Should You Be Taking A Vitamin D Supplement?

Vitamin D helps to support your immune system and keep you healthy. It also supports your brain health, keeps bones strong, fights against depression, and helps keep your hormones in balance, and a whole lot of other amazing things!

Unlike other vitamins, only about 10 percent of the vitamin D the body needs comes from food (such as dairy products and oily fish), and the rest, the body makes for itself. The body makes vitamin D in a chemical reaction that occurs when sunlight hits the skin. This reaction produces cholecalciferol, and the liver converts it to calcidiol. The kidneys then convert the substance to calcitriol, which is the active form of the hormone in the body.
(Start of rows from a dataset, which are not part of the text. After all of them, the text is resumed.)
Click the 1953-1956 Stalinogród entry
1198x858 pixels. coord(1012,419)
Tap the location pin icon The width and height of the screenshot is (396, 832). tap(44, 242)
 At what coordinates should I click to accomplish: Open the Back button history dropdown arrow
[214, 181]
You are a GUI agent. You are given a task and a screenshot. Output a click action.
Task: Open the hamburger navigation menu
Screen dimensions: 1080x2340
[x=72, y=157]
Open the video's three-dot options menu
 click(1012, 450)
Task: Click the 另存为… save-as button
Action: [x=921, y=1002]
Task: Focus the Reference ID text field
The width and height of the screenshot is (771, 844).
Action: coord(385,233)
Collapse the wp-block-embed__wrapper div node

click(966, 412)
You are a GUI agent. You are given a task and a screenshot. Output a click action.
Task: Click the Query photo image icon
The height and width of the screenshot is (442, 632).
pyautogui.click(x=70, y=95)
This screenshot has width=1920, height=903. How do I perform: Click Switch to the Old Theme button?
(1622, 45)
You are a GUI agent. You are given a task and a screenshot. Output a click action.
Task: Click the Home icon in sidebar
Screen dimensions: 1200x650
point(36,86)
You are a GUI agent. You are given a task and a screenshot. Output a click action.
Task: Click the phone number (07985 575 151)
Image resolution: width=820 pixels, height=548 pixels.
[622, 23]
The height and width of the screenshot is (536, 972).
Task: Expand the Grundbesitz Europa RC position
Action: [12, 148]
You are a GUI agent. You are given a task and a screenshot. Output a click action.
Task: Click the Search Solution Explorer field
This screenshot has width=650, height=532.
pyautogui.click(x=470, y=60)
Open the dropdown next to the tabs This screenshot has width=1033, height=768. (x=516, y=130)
The chemical structures of the types of vitamin D are slightly different, and they are named Vitamin D2 (ergocalciferol, which comes from plants) and Vitamin D3 (cholecalciferol, which comes from animals). The D2 form is found in fortified foods and in most vitamin preparations and supplements. Vitamin D3 is the form produced in the body and is also used in some supplements. Vitamin D2 and D3 are equally effective when they are converted by the liver and the kidney into the active form, 1,25-dihydroxy vitamin D or Calcitriol.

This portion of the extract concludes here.